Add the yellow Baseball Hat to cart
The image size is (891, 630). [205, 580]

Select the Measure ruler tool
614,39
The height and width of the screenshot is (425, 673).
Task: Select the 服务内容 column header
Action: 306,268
+++
EXERCISE
Reproduce every one of the records above verbatim, line for line, with no changes.

RESULT OF THIS EXERCISE
Add the yellow Baseball Hat to cart
The image size is (891, 630). [205, 580]

Select the Measure ruler tool
614,39
The height and width of the screenshot is (425, 673).
Task: Select the 服务内容 column header
Action: 306,268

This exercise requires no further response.